Trade execution during extreme market conditions: Institutions vs retail investors
Post by MSF Chula at Friday, 8 January 2021 09:48 PM

This paper examines and compare trade execution performance as well as trading aggressiveness of retails and institutional investors in two different market conditions: normal days and extreme days (days where large price movement occurs). Generally, institutional investors tend to outperform retails in trading activities because they are known to possess higher sophistication level in designing investment strategy and information gathering capability. However, when traders need to response quickly to capture financial gain in extreme market condition, the advantages that institutions have over retails might not be that important when ‘time to response’ becomes matters to all investors. Since the ability to execute trade at better price will define trading performance, we compare price ratio of investors in both normal days and extreme days, and see which group of investors is better in trade execution when there is large price movements. We find institutional investors trade at relatively worse price than retails in extreme days.

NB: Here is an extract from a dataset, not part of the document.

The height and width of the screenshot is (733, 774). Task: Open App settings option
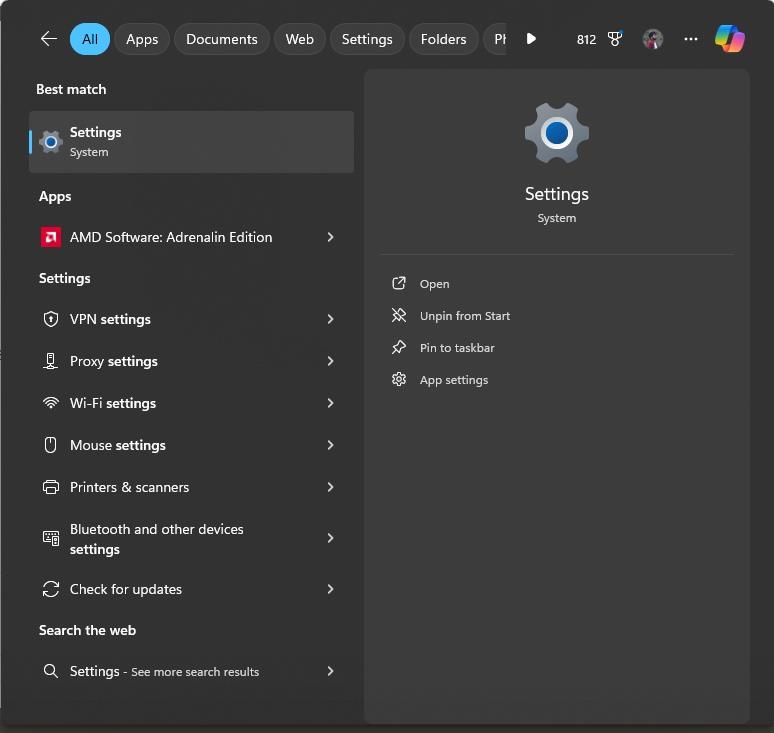(x=454, y=380)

To see how “extreme market condition” impact trade execution behavior of investors, we further investigated two aspects of trade aggressiveness: order initiation rates and order execution rates. We found evidence that, in general, both retail and institutional investors initiate their trades more aggressive in extreme market days than normal days. Similarly, the orders submitted by both investor groups are executed more in extreme days. Although both investor groups become more aggressive in extreme days, the level of aggressiveness is more pronounced in institutional investors for both execution rate and initiation rate point of view, except sell order during extreme market where retail investor is having slightly higher order initiation rate.